» WHAT YOU WILL DO:
Leaving the pictures aside, return all of the data below exactly.
(Beginning of AVAILABLE RECORDS)
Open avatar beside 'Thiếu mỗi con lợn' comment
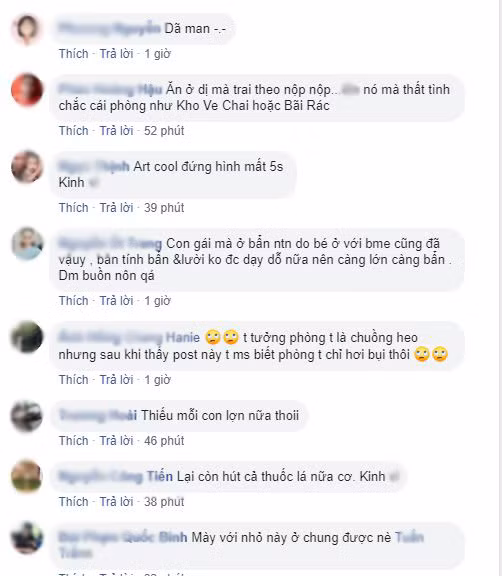The image size is (502, 576). click(x=27, y=416)
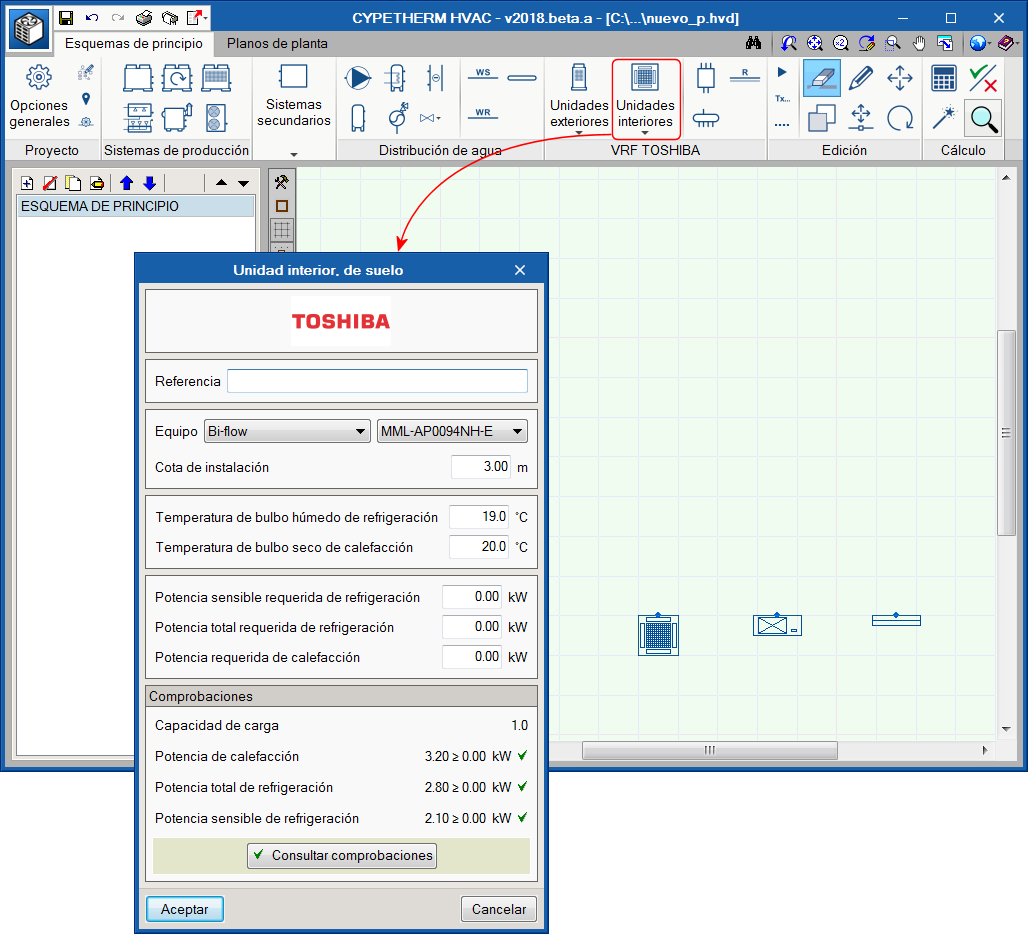Screen dimensions: 1028x935
Task: Click the Referencia text field
Action: coord(376,381)
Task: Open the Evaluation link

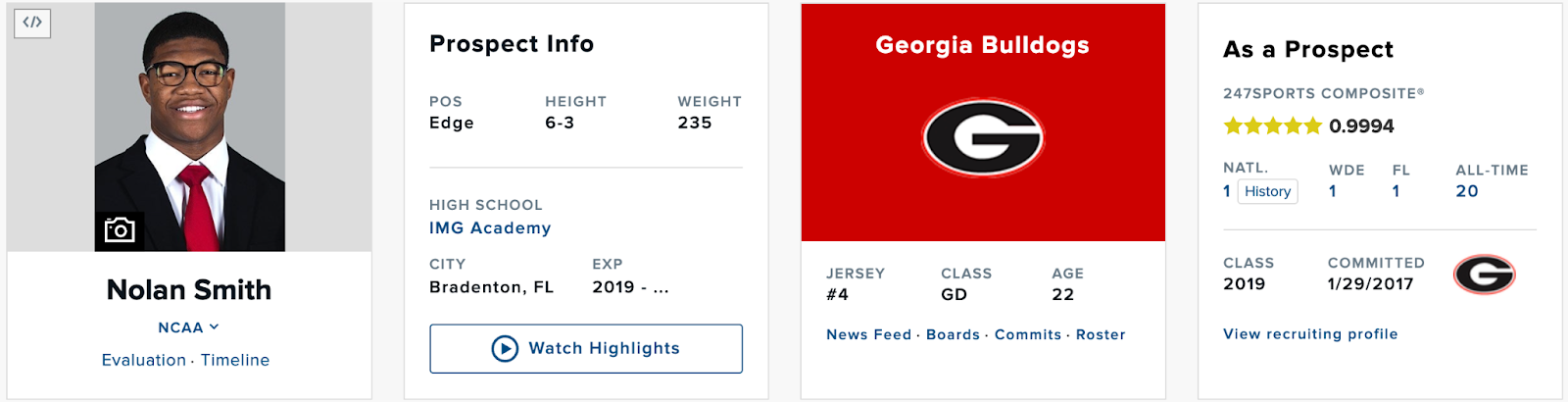Action: (x=143, y=360)
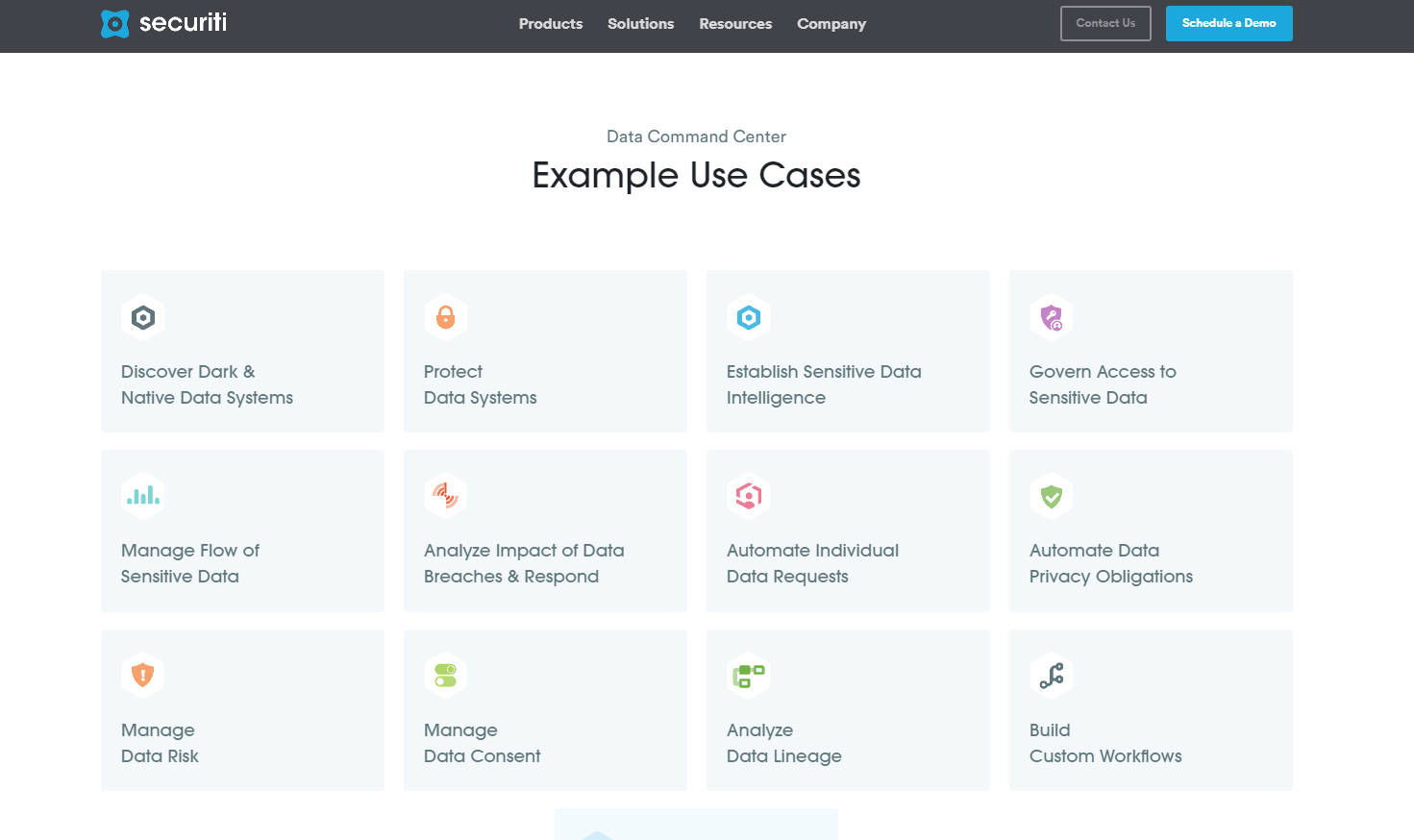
(End of AVAILABLE RECORDS)
» FINISHED TASK:
Open avatar beside 'Thiếu mỗi con lợn' comment
The image size is (502, 576). click(x=27, y=416)
Screen dimensions: 1028x935
Task: Click the Referencia text field
Action: coord(376,381)
Task: Open the Evaluation link

Action: (x=143, y=360)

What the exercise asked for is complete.